→ Textauszug:
-------------------------
Als Orte des Übergangs, wo man von dieser in
die Anderwelt und von der Anderwelt in diese wechseln kann, gelten neben den
schon erwähnten aus unserer Sicht neolithischen oder bronzezeitlichen
Grabhügeln Dolmen, Höhlen, Seen, Quellen und besonders auch tief gegrabene
Brunnen.
Durchs Wasser scheint auch einer der Wege zu
führen, den die Verstorbenen in das Reich der Toten nehmen. Dort, im
Totenreich, leben sie auf ihre Weise weiter, kommen aber nur in Ausnahmefällen
wieder. Solche Ausnahmen werden gemacht, wenn sie durch magische Kunst
wiederbelebt werden oder wie oben erwähnt, noch etwas zu erledigen haben oder
auch, wenn es sich um besondere Menschen mit metempsychotischem Weg handelt
(dazu unten mehr). Als solche Menschen sind Etain oder Tuan bekannt geworden.
-------------------------
→ Zielsetzung:
Geben Sie den obigen Textauszug über die Orte des Übergangs in die Anderwelt vollständig und wortgetreu wieder.

→ Angezeigte Einträge:
-------------------------
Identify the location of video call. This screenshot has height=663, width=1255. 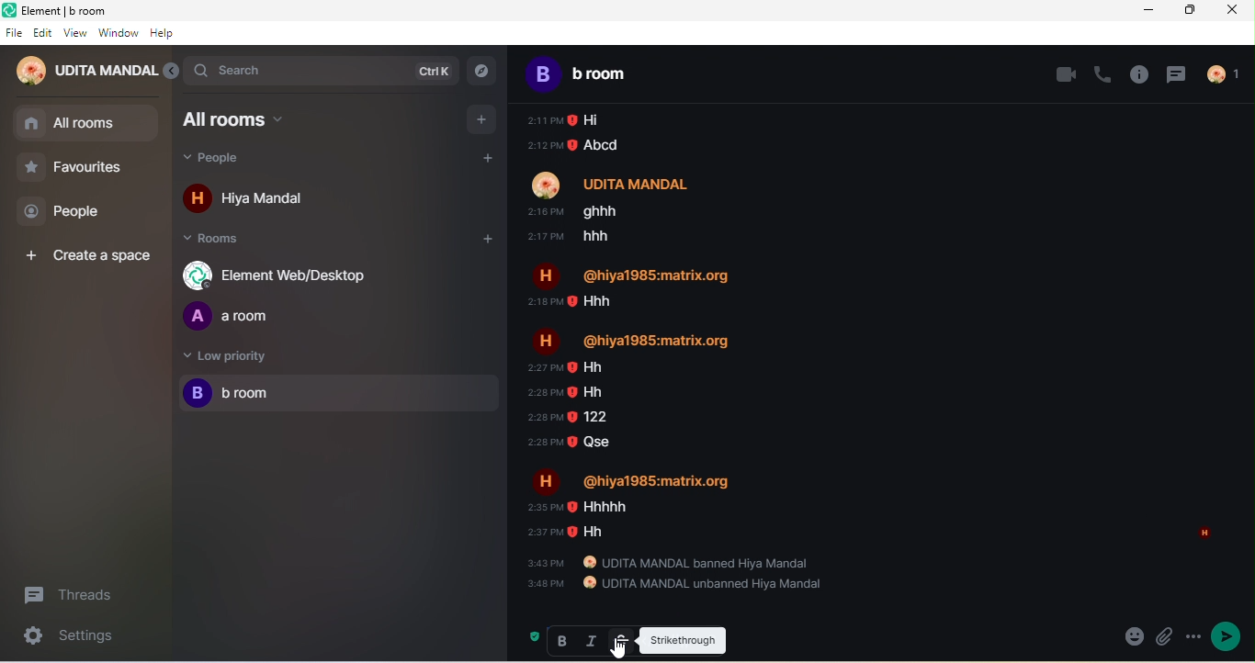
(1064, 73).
-------------------------
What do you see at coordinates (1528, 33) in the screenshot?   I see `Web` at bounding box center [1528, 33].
-------------------------
→ Lösung der Aufgabe:
Als Orte des Übergangs, wo man von dieser in
die Anderwelt und von der Anderwelt in diese wechseln kann, gelten neben den
schon erwähnten aus unserer Sicht neolithischen oder bronzezeitlichen
Grabhügeln Dolmen, Höhlen, Seen, Quellen und besonders auch tief gegrabene
Brunnen.
Durchs Wasser scheint auch einer der Wege zu
führen, den die Verstorbenen in das Reich der Toten nehmen. Dort, im
Totenreich, leben sie auf ihre Weise weiter, kommen aber nur in Ausnahmefällen
wieder. Solche Ausnahmen werden gemacht, wenn sie durch magische Kunst
wiederbelebt werden oder wie oben erwähnt, noch etwas zu erledigen haben oder
auch, wenn es sich um besondere Menschen mit metempsychotischem Weg handelt
(dazu unten mehr). Als solche Menschen sind Etain oder Tuan bekannt geworden.